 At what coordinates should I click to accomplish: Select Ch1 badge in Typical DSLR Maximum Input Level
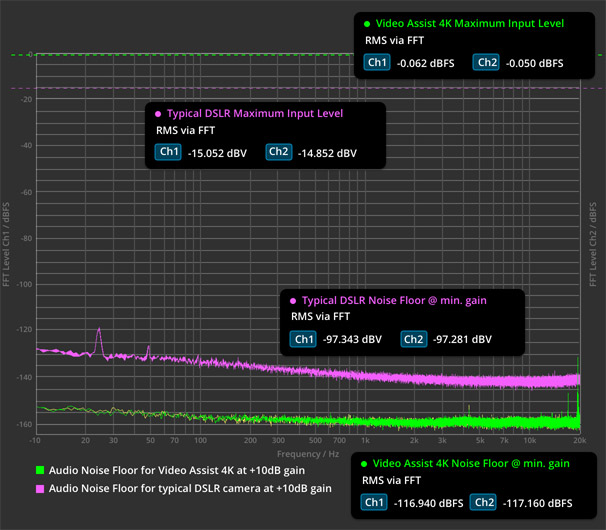point(168,153)
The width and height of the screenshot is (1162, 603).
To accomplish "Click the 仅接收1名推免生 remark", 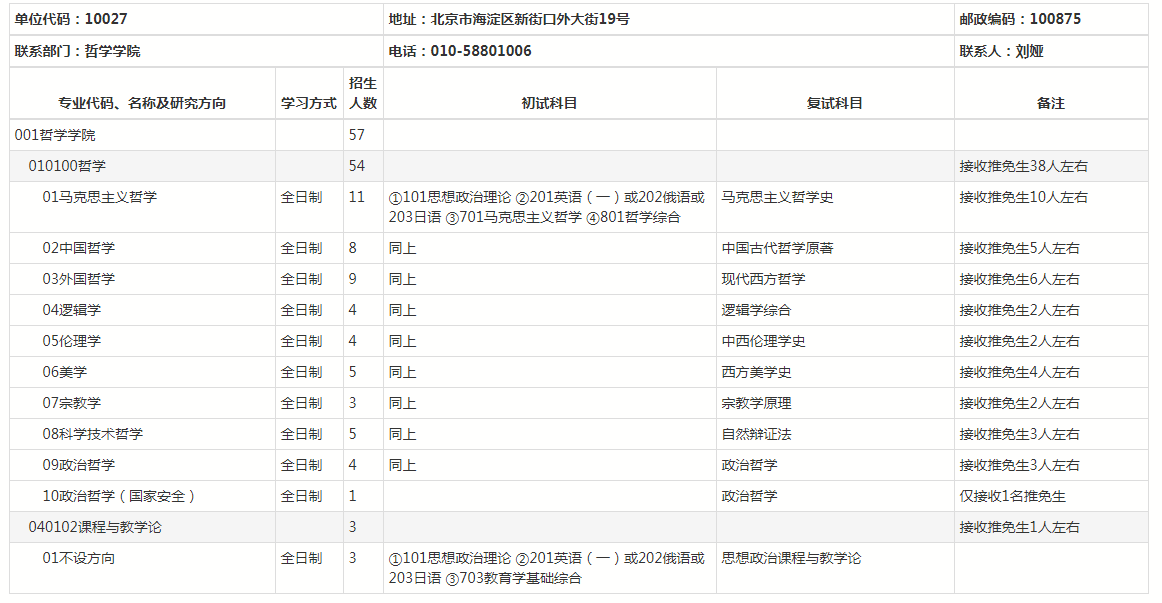I will (1012, 496).
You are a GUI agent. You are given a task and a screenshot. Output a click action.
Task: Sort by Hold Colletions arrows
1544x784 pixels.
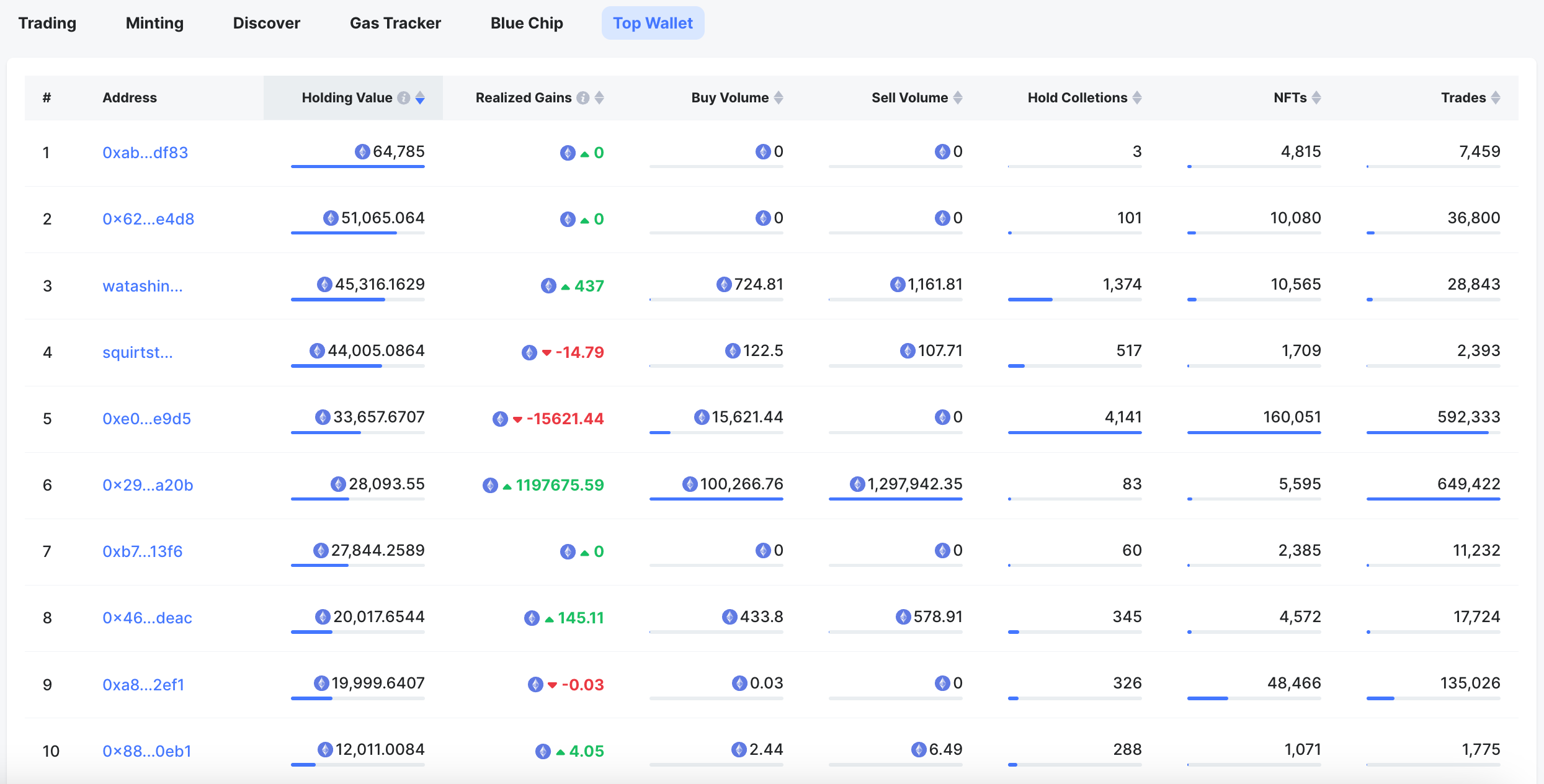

WHAT IS BEING ASKED:
Write out everything from the line containing "You are a GUI" down through the end of the entries, leaving out the pictures.

FINISHED ANSWER:
You are a GUI agent. You are given a task and a screenshot. Output a click action.
Task: Sort by Hold Colletions arrows
1544x784 pixels.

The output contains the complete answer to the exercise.